> EXERCISE DIRECTIONS:
A single number is wanted: how many lines of the records below contain the word "Bewertungen".
Top of DATA RECORDS
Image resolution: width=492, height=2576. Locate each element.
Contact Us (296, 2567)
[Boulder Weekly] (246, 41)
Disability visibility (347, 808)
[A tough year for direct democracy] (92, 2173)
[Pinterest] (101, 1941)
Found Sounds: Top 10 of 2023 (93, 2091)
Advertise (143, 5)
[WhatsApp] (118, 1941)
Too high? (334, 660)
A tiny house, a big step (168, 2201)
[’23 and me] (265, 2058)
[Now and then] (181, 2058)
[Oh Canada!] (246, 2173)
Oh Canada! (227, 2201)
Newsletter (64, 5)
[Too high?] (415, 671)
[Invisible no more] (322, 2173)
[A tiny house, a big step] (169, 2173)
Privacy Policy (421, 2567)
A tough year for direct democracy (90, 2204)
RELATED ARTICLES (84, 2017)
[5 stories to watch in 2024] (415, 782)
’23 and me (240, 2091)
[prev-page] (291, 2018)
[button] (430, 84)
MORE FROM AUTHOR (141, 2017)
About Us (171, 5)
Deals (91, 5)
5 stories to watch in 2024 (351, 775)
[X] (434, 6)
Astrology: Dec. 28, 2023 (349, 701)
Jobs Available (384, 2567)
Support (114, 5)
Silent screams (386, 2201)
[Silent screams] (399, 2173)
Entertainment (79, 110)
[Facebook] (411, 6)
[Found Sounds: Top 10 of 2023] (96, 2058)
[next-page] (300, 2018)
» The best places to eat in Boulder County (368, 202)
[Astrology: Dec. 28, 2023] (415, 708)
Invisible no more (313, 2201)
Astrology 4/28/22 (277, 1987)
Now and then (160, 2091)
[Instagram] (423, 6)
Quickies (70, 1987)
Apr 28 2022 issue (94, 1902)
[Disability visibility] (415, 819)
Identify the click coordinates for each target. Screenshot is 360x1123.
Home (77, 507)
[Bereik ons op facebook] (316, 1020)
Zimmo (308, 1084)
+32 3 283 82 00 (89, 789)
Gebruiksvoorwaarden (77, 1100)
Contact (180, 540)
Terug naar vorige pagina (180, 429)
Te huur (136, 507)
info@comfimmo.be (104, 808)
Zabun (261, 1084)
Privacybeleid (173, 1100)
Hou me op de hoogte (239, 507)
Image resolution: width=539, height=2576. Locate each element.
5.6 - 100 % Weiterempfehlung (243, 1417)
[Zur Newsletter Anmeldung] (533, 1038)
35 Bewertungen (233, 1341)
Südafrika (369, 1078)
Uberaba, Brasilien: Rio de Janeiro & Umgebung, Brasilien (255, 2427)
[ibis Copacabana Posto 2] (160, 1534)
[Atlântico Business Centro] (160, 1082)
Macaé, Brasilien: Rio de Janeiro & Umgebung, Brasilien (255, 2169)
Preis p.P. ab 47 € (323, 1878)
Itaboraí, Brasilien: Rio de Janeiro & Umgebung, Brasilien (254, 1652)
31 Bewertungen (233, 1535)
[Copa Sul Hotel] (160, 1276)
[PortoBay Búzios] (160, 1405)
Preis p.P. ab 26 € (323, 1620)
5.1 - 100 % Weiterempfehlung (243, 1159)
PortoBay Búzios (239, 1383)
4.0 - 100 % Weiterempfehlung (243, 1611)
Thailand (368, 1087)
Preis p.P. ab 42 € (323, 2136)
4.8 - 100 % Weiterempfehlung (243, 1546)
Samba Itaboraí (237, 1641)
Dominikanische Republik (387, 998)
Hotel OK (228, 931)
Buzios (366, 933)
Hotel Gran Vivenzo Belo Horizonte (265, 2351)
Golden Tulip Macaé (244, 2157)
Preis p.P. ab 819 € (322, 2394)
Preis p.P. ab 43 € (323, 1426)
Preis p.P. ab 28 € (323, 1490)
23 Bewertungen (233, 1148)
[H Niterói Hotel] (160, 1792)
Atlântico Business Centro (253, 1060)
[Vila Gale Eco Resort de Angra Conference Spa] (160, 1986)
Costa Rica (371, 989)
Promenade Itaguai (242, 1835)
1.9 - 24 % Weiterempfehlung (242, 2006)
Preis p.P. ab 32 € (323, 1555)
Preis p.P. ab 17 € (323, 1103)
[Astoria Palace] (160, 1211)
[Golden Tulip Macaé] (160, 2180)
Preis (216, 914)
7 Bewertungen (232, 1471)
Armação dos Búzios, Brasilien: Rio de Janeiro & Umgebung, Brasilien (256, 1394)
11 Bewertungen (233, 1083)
Bottom of DATA RECORDS
> PROBLEM SOLUTION:
5